(Provided data)

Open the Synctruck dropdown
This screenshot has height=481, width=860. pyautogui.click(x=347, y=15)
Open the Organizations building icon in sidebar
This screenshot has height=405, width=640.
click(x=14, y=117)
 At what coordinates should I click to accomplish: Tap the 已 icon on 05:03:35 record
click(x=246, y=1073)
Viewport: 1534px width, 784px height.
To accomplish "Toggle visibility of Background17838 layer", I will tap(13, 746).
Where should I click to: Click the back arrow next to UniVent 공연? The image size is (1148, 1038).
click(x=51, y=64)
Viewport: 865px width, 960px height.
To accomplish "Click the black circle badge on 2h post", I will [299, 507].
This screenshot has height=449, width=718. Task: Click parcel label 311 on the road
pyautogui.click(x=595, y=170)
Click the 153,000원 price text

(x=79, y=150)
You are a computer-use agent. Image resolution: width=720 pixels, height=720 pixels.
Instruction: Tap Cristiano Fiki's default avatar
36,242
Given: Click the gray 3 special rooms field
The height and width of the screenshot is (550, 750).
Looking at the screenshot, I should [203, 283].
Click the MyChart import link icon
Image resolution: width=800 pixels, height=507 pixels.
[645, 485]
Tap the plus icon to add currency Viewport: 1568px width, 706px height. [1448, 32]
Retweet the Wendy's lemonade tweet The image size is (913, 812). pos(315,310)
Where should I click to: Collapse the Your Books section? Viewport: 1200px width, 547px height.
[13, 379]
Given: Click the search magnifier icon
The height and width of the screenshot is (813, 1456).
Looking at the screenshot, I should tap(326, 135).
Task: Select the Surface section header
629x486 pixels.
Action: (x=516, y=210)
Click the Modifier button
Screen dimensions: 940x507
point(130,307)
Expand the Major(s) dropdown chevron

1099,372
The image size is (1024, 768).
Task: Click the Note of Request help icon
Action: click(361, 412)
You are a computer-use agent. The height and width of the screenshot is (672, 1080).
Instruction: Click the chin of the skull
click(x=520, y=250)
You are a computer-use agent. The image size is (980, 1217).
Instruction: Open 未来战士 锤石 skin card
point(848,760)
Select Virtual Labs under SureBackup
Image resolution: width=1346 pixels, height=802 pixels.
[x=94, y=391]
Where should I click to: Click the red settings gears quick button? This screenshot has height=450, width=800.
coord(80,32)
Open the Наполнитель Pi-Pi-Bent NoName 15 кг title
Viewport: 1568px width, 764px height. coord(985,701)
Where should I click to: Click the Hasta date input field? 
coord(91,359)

(End Provided data)

■ **Task requirements**
For each record in the listing, output it again exactly.

■ **Solution**
Open the Synctruck dropdown
This screenshot has height=481, width=860. pyautogui.click(x=347, y=15)
Open the Organizations building icon in sidebar
This screenshot has height=405, width=640.
click(x=14, y=117)
 At what coordinates should I click to accomplish: Tap the 已 icon on 05:03:35 record
click(x=246, y=1073)
Viewport: 1534px width, 784px height.
To accomplish "Toggle visibility of Background17838 layer", I will tap(13, 746).
Where should I click to: Click the back arrow next to UniVent 공연? The image size is (1148, 1038).
click(x=51, y=64)
Viewport: 865px width, 960px height.
To accomplish "Click the black circle badge on 2h post", I will [299, 507].
This screenshot has height=449, width=718. Task: Click parcel label 311 on the road
pyautogui.click(x=595, y=170)
Click the 153,000원 price text

(x=79, y=150)
You are a computer-use agent. Image resolution: width=720 pixels, height=720 pixels.
Instruction: Tap Cristiano Fiki's default avatar
36,242
Given: Click the gray 3 special rooms field
The height and width of the screenshot is (550, 750).
Looking at the screenshot, I should [203, 283].
Click the MyChart import link icon
Image resolution: width=800 pixels, height=507 pixels.
[645, 485]
Tap the plus icon to add currency Viewport: 1568px width, 706px height. [1448, 32]
Retweet the Wendy's lemonade tweet The image size is (913, 812). pos(315,310)
Where should I click to: Collapse the Your Books section? Viewport: 1200px width, 547px height.
[13, 379]
Given: Click the search magnifier icon
The height and width of the screenshot is (813, 1456).
Looking at the screenshot, I should tap(326, 135).
Task: Select the Surface section header
629x486 pixels.
Action: (x=516, y=210)
Click the Modifier button
Screen dimensions: 940x507
point(130,307)
Expand the Major(s) dropdown chevron

1099,372
The image size is (1024, 768).
Task: Click the Note of Request help icon
Action: click(361, 412)
You are a computer-use agent. The height and width of the screenshot is (672, 1080).
Instruction: Click the chin of the skull
click(x=520, y=250)
You are a computer-use agent. The image size is (980, 1217).
Instruction: Open 未来战士 锤石 skin card
point(848,760)
Select Virtual Labs under SureBackup
Image resolution: width=1346 pixels, height=802 pixels.
[x=94, y=391]
Where should I click to: Click the red settings gears quick button? This screenshot has height=450, width=800.
coord(80,32)
Open the Наполнитель Pi-Pi-Bent NoName 15 кг title
Viewport: 1568px width, 764px height. coord(985,701)
Where should I click to: Click the Hasta date input field? 
coord(91,359)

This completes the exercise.